-- Start of RECORDS SUPPLIED --
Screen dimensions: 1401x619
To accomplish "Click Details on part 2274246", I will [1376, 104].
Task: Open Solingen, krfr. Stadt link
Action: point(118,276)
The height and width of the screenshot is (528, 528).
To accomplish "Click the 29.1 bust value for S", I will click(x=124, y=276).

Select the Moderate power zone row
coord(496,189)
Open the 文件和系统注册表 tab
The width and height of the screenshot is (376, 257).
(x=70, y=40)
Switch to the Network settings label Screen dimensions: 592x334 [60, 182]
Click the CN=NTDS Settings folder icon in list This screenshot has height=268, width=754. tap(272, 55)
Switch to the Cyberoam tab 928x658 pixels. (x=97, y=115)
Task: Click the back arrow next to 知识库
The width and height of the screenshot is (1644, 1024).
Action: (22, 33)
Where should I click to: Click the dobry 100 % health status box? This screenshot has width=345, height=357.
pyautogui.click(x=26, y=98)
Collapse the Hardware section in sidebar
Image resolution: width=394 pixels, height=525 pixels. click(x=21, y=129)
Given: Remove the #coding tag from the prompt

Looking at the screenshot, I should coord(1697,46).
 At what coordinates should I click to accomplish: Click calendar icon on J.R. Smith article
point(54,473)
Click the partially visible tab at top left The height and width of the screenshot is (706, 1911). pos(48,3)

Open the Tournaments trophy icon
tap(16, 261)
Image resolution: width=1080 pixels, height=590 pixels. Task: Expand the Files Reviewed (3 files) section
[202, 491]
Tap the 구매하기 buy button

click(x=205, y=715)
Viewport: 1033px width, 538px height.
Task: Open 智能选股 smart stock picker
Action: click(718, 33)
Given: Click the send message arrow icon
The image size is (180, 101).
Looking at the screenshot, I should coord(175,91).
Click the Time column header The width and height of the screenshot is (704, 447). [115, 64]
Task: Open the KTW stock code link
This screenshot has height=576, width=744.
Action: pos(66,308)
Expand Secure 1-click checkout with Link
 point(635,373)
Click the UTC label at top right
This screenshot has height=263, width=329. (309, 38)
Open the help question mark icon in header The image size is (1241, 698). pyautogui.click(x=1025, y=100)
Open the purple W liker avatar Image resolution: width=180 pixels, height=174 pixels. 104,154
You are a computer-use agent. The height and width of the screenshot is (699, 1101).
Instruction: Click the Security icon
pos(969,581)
-- End of RECORDS SUPPLIED --
BRIEF> Update the items above by changing every "Screen dimensions" to "Display size" and leaving everything else unchanged.

TASK ANSWER>
Display size: 1401x619
To accomplish "Click Details on part 2274246", I will [1376, 104].
Task: Open Solingen, krfr. Stadt link
Action: point(118,276)
The height and width of the screenshot is (528, 528).
To accomplish "Click the 29.1 bust value for S", I will click(x=124, y=276).

Select the Moderate power zone row
coord(496,189)
Open the 文件和系统注册表 tab
The width and height of the screenshot is (376, 257).
(x=70, y=40)
Switch to the Network settings label Display size: 592x334 [60, 182]
Click the CN=NTDS Settings folder icon in list This screenshot has height=268, width=754. tap(272, 55)
Switch to the Cyberoam tab 928x658 pixels. (x=97, y=115)
Task: Click the back arrow next to 知识库
The width and height of the screenshot is (1644, 1024).
Action: (22, 33)
Where should I click to: Click the dobry 100 % health status box? This screenshot has width=345, height=357.
pyautogui.click(x=26, y=98)
Collapse the Hardware section in sidebar
Image resolution: width=394 pixels, height=525 pixels. click(x=21, y=129)
Given: Remove the #coding tag from the prompt

Looking at the screenshot, I should coord(1697,46).
 At what coordinates should I click to accomplish: Click calendar icon on J.R. Smith article
point(54,473)
Click the partially visible tab at top left The height and width of the screenshot is (706, 1911). pos(48,3)

Open the Tournaments trophy icon
tap(16, 261)
Image resolution: width=1080 pixels, height=590 pixels. Task: Expand the Files Reviewed (3 files) section
[202, 491]
Tap the 구매하기 buy button

click(x=205, y=715)
Viewport: 1033px width, 538px height.
Task: Open 智能选股 smart stock picker
Action: click(718, 33)
Given: Click the send message arrow icon
The image size is (180, 101).
Looking at the screenshot, I should coord(175,91).
Click the Time column header The width and height of the screenshot is (704, 447). [115, 64]
Task: Open the KTW stock code link
This screenshot has height=576, width=744.
Action: pos(66,308)
Expand Secure 1-click checkout with Link
 point(635,373)
Click the UTC label at top right
This screenshot has height=263, width=329. (309, 38)
Open the help question mark icon in header The image size is (1241, 698). pyautogui.click(x=1025, y=100)
Open the purple W liker avatar Image resolution: width=180 pixels, height=174 pixels. 104,154
You are a computer-use agent. The height and width of the screenshot is (699, 1101).
Instruction: Click the Security icon
pos(969,581)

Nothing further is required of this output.